EMAP has reduced Just Seventeen, its flagship teenage girl’s magazine, from weekly to monthly frequency after its latest sales figures.
The switch, to be accompan ied by a price rise, will take place in April.
The announcement comes just ahead of the publication of the title’s new circulation figures at the end of this week.
The magazine fell by 34 per cent year on year in the 1996 January to June Audit Bureau of Circulations figures to 162,490. In the previous six-month period, it also fell 31 per cent. As recently as 1994, Just Seventeen was selling 260,000 copies a week.
“We have done three research studies on the magazine and found that teenagers are more aspirational now,” says Louise Matthews, the magazine’s publishing director. “What teenagers want is gloss and glamour. They still want the brand values of Just Seventeen, but not its present format.”

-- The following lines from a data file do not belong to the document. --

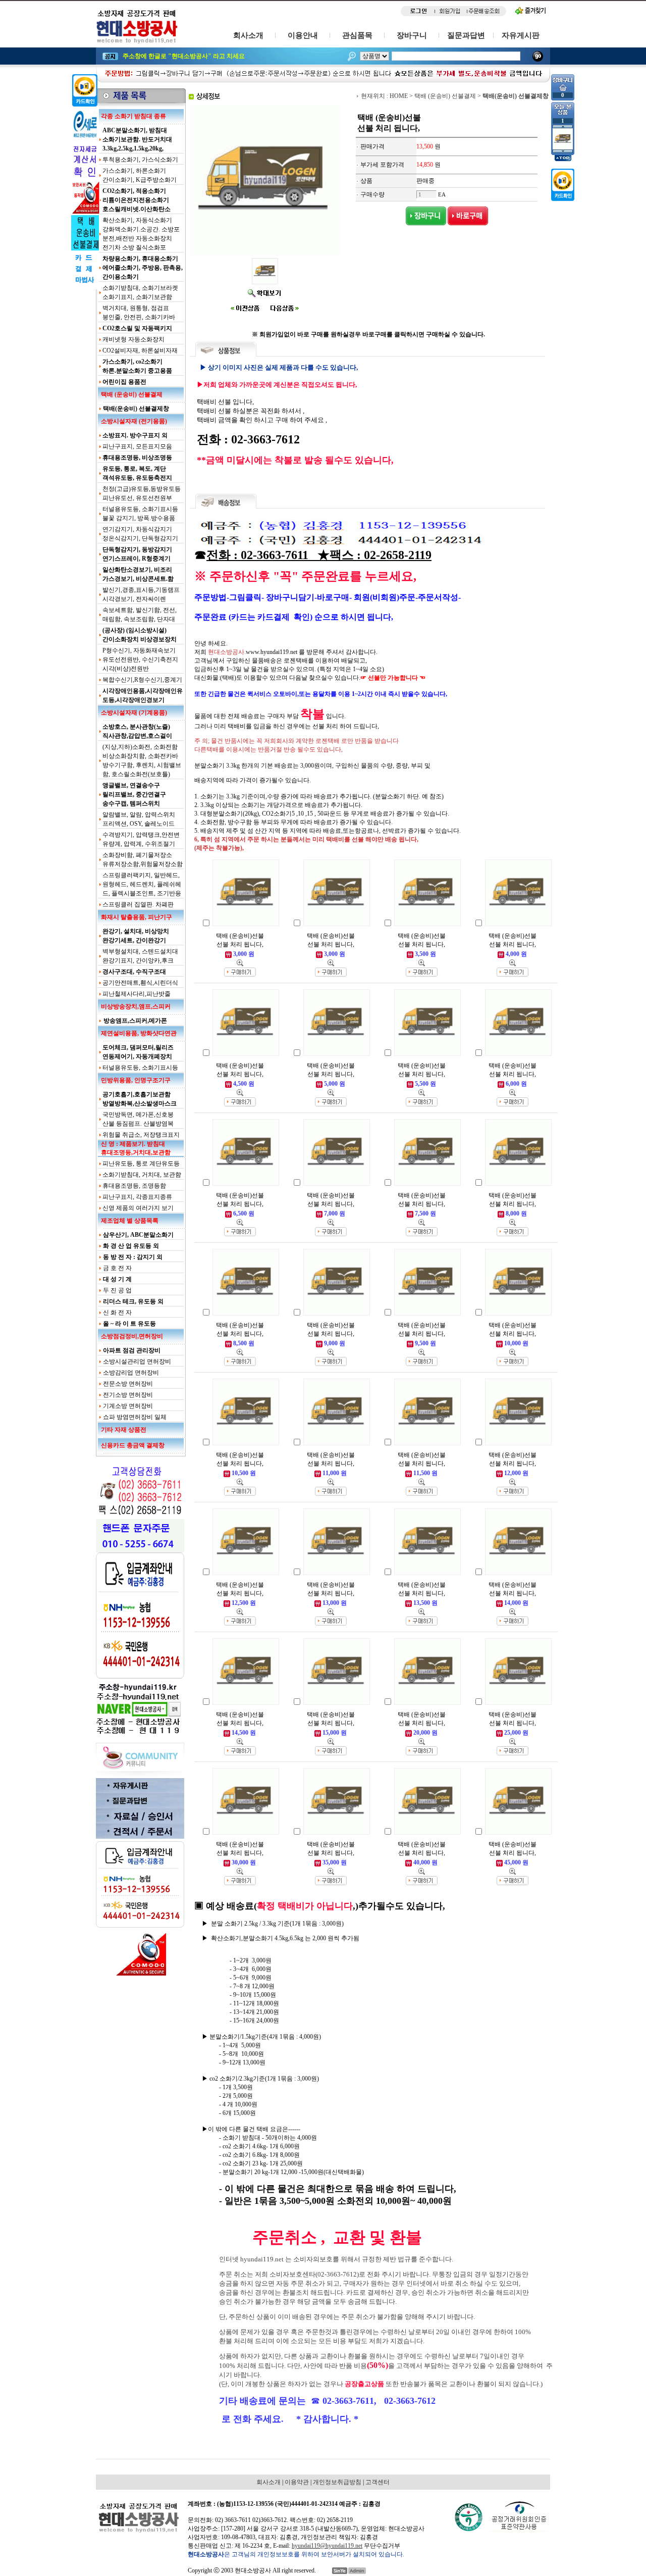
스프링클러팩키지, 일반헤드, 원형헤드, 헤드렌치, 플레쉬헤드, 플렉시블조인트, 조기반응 (141, 884)
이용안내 (303, 35)
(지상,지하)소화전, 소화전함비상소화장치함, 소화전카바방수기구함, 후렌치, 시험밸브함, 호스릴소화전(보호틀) (141, 760)
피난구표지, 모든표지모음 (137, 446)
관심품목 (357, 35)
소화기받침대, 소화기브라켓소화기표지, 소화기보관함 (140, 292)
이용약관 (297, 2482)
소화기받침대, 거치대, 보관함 (141, 1174)
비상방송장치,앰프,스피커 (136, 1006)
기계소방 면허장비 (128, 1405)
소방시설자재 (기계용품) (134, 712)
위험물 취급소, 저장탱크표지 (141, 1134)
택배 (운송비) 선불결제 (132, 394)
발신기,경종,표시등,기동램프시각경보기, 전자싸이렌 (141, 594)
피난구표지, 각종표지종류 (137, 1196)
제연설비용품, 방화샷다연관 (139, 1033)
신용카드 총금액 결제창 (133, 1445)
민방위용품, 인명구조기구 (136, 1080)
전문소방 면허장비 (128, 1383)
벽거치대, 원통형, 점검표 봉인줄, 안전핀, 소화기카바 (138, 313)
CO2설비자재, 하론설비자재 (140, 350)
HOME (399, 95)
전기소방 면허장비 (128, 1394)
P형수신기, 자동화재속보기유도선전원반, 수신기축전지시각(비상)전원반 (140, 659)
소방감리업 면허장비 (131, 1372)
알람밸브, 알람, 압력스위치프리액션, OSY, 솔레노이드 (138, 819)
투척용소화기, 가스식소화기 (140, 159)
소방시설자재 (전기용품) (134, 421)
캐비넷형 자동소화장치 (133, 339)
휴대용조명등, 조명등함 (134, 1185)
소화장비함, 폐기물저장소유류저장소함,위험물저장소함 (142, 859)
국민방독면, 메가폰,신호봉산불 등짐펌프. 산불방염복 (138, 1119)
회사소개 (248, 35)
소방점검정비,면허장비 (132, 1336)
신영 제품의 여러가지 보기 (138, 1207)
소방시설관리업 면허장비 (137, 1361)
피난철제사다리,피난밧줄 (136, 993)
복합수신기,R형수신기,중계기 (142, 679)
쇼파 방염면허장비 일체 (135, 1417)
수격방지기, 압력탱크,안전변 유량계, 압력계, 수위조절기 (141, 839)
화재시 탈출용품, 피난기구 (136, 917)
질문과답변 (466, 35)
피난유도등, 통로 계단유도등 (141, 1163)
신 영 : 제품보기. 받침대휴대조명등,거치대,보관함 (136, 1148)
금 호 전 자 (117, 1268)
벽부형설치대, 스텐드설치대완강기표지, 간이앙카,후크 (140, 956)
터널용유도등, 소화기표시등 (140, 1067)
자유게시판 (521, 35)
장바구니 (412, 35)
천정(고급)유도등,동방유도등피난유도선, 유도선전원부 (141, 493)
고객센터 (377, 2482)
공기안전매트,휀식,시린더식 (140, 982)
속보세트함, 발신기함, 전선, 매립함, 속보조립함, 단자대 (139, 615)
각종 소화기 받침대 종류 (133, 116)
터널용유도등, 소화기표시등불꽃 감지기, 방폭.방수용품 (140, 514)
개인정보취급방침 (337, 2482)
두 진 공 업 (117, 1290)
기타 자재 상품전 (123, 1429)
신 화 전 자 (117, 1312)
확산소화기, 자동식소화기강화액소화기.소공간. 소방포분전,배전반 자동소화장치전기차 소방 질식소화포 (141, 234)
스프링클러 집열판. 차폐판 (138, 904)
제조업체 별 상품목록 (129, 1220)
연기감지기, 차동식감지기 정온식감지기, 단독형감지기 (140, 534)
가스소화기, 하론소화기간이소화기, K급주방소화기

The source of the title’s troubles has been new competition in the form of EMAP’s It’s Bliss and Attic Futura’s Sugar magazines. Both monthly magazine’s launched in the past two years, and have quickly eaten into the established teen titles. EMAP’s fortnightly Smash Hits has also suffered from serious slumps.
The new breed of teen titles have increased sex-based editorial and higher quality production values, similar to women’s monthly glossies.
EMAP spent 400,000 on above- the-line advertising supporting Just Seventeen last year . An advertising campaign is expected to support the relaunch.